Testifying at today’s hearing, Slavojka Popovic, Popovic’s wife, said her husband wasn’t a member of any paramilitary formations in 1992 and never harmed his Bosniak neighbours.
“On the contrary. We were a Serb family helping our Muslim neighbours in Rodica Brdo, Visegrad. Things became tough for all the people up there following the departure of the Uzicki Corps. This applied to both Serbs and Muslims,” Popovic said.
Popovic she and her husband hid Bosniak neighbours in their house. She said Milan Lukic took one of them away.
“They were unknown people. They came to us and asked Suada to find Aziz and bring him. He was hiding in the vicinity of the house, but he surrendered eventually. Then they took him away. We never saw him again,” Popovic said.
Slobodan Stojcic, a former member of the Uzicki Corps of the Yugoslav National Army, also testified at today’s hearing. Stojcic said he was in Rodica Brdo from May to July 1992. He said he met his wife Hasa during that time. As he said they got married in Visegrad later that summer and went to Serbia together.
He said he returned to Visegrad after the wedding in order to collect his wife’s documents and visit her sister Suada.
“When I came to Suada’s place, they told me her husband Aziz had been taken away and that she was at Jovan Popovic’s house with her kids. I found them there sitting at the table, eating dinner. Suada told me they felt safer in that house and that they would spend some more time there,” Stojcic said.
He said he decided to relocate Suada and her two children to Serbia that night, and did so on the following day.

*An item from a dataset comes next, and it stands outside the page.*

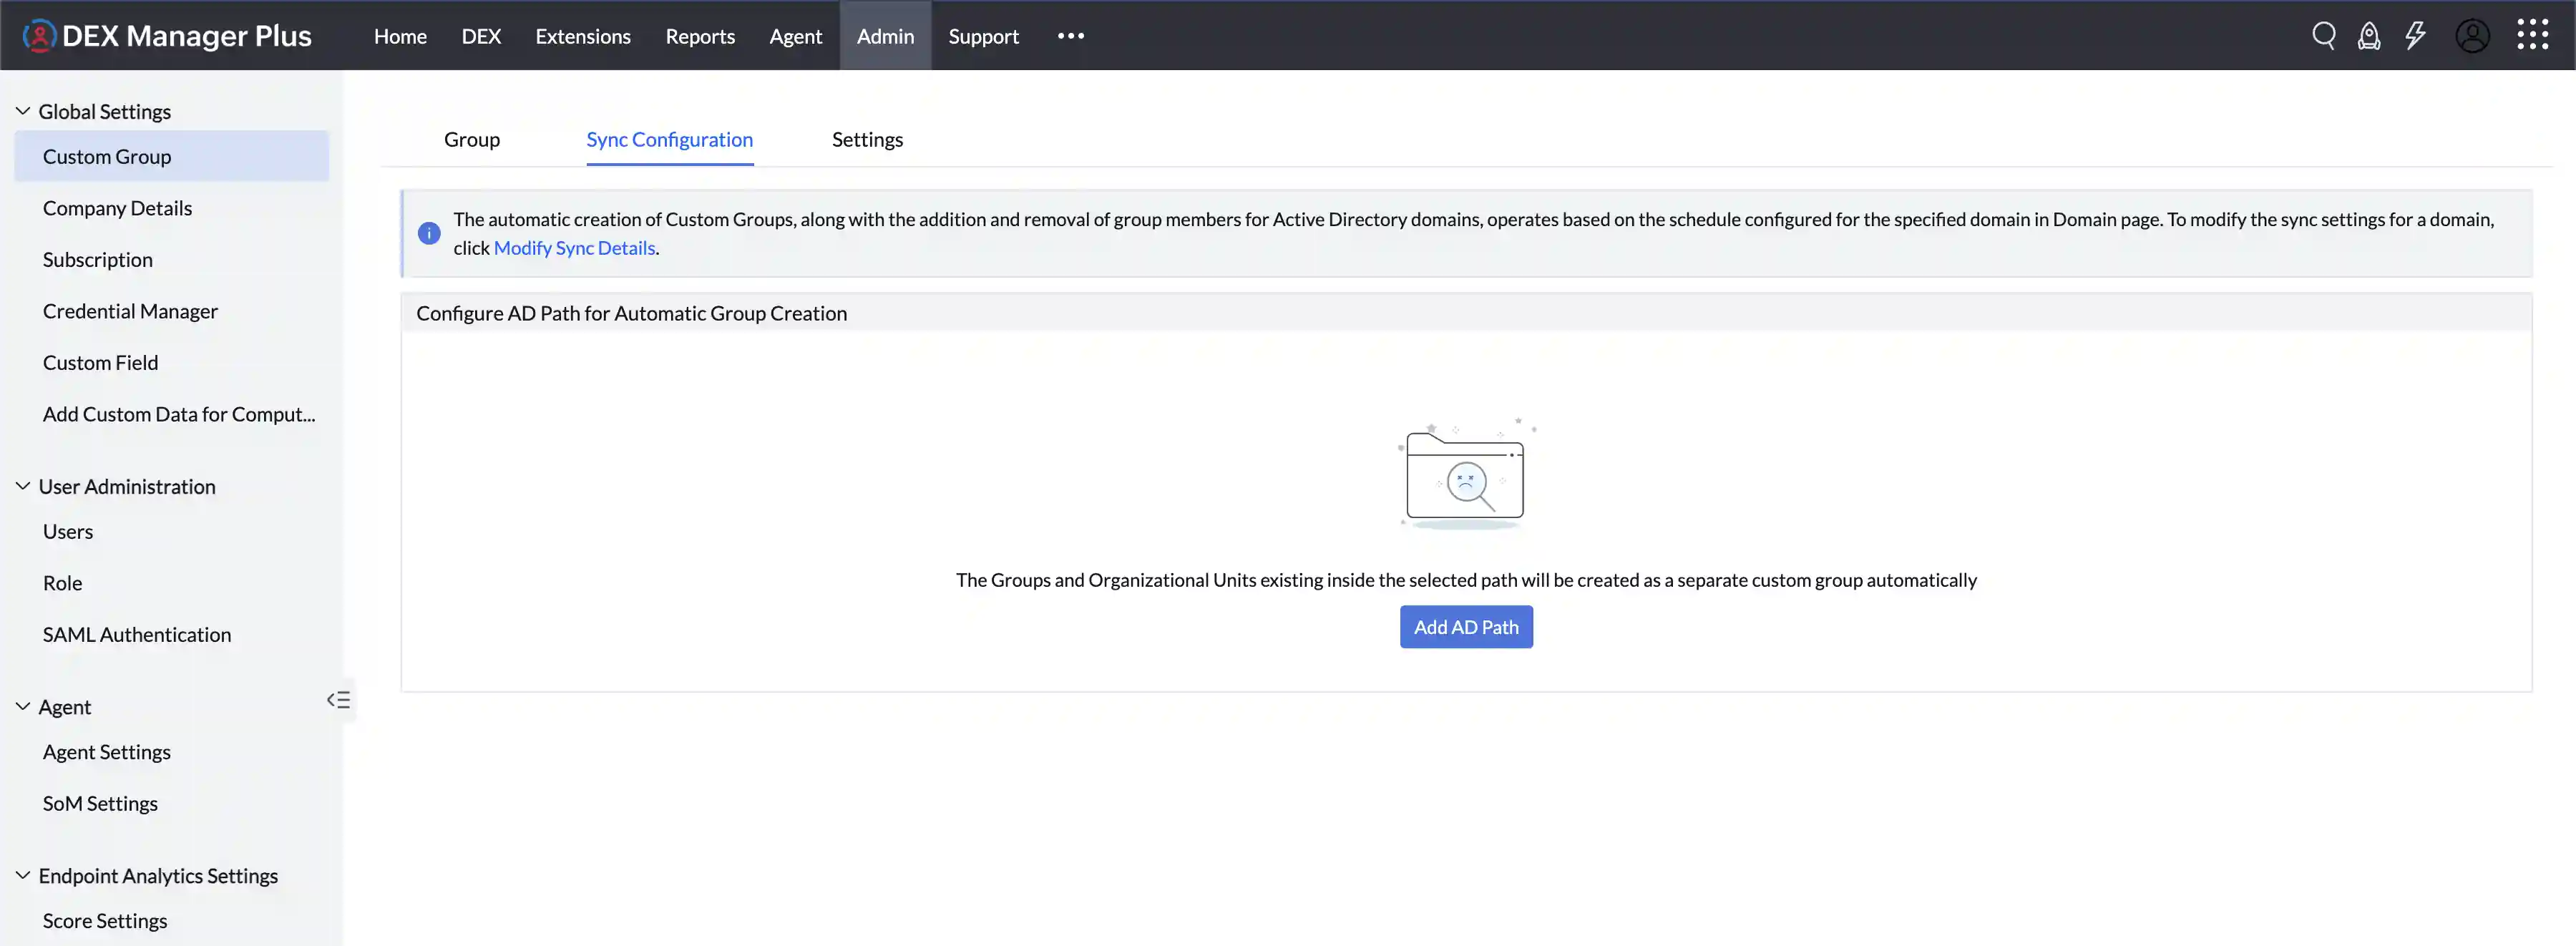Image resolution: width=2576 pixels, height=946 pixels.
Task: Open the global search icon
Action: click(2324, 35)
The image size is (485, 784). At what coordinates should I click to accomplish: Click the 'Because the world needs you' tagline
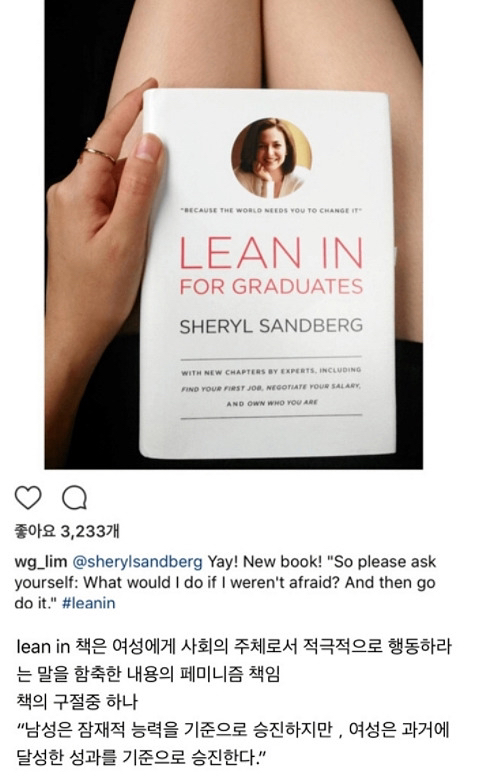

“There were some problems at the Serbian border, but I took them to my place, so they could be with me and Hasa. I never heard Suada or anybody else say that the Popovics mistreated them. I heard later on that Suada’s husband had been killed on the Drinski Bridge,” Stojcic said.
The presentation of evidence at the trial of Jovan Popovic was completed with the examination of these witnesses.
At the next hearing, scheduled for March 30, the state prosecution will present its closing statement.